Anyone who has ever struggled to sleep knows how badly it can affect you. I have never struggled before. I didn’t even struggle at the start of my grief. But over the past eighteen months sleep has gradually begun to elude me.
“You need to learn how to select your thoughts the same way you select your clothes every day. This is a power you can cultivate. Work on the mind. That’s the only thing you should be trying to control.” ― Elizabeth Gilbert
Going to bed tired meant nothing. My head hits the pillow, and my mind starts to play. Some nights it whips itself into such a frenzy that I feel as if I have a panic attack. I no longer cope well with stress and pressure and try to avoid it in my life. There is a clear need for coping mechanisms in my life.
A friend recommended Yoga Nidra, a practice of relaxation, which puts you into a sleep-like state. Slightly skeptical, I gave it a try and was amazed by the peace it brought to my mind. It does not always send me to sleep but rarely fails to relax me. I didn’t relate it to exercise, though.
Yoga and pilates are both things I have wanted to try for a long time. The benefits to core strength and flexibility were clear. Finding a yogalates class at my local leisure center finally prompted me to give it a go.
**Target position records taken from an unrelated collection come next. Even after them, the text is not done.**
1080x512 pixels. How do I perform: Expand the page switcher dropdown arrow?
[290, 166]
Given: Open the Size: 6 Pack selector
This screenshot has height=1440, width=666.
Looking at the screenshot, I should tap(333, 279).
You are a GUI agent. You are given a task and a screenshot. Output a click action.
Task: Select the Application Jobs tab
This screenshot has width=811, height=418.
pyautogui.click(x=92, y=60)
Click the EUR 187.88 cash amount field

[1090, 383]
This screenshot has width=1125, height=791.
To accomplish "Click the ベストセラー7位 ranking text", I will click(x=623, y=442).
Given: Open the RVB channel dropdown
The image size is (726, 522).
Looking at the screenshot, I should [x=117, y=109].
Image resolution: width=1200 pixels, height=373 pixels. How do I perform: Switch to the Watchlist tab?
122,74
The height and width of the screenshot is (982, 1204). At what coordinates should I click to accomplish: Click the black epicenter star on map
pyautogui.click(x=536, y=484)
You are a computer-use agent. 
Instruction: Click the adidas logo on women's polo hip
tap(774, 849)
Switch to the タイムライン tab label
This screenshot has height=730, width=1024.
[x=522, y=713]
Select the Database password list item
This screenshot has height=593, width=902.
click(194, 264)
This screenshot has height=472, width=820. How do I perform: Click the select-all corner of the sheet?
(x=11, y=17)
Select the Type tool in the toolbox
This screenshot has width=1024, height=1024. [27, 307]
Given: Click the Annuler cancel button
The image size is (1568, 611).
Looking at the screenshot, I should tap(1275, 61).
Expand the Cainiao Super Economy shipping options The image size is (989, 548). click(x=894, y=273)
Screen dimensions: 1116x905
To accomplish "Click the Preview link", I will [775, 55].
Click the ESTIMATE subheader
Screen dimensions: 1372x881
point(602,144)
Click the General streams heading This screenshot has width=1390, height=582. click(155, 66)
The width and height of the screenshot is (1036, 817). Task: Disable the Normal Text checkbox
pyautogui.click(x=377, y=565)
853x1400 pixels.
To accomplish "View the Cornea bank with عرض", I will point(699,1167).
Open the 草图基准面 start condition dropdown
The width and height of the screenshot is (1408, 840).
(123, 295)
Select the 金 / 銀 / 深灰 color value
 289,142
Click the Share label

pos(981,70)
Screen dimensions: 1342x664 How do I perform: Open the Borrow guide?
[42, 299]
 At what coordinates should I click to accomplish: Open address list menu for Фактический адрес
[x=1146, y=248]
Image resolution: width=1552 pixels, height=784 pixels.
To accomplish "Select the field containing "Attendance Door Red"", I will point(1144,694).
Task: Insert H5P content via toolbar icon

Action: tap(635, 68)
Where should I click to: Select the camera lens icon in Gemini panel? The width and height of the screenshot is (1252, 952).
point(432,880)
And now it all clicks into place. The Yogalates was tough; my body shook and ached, but my mind slowed down. Learning to breathe through the hard moments while listening to my body is a revelation. The meditation at the end is like a shiny cherry on top of the finest of cakes.
The Next Step
In life, we never stop learning. Exercise, in many different forms, brings me peace. I have a desire to learn more about the mindfulness which sits alongside my new found classes.
Exercise has become so many things to me and fitness is just one function.
Keeping my body healthy keeps my mind healthy too.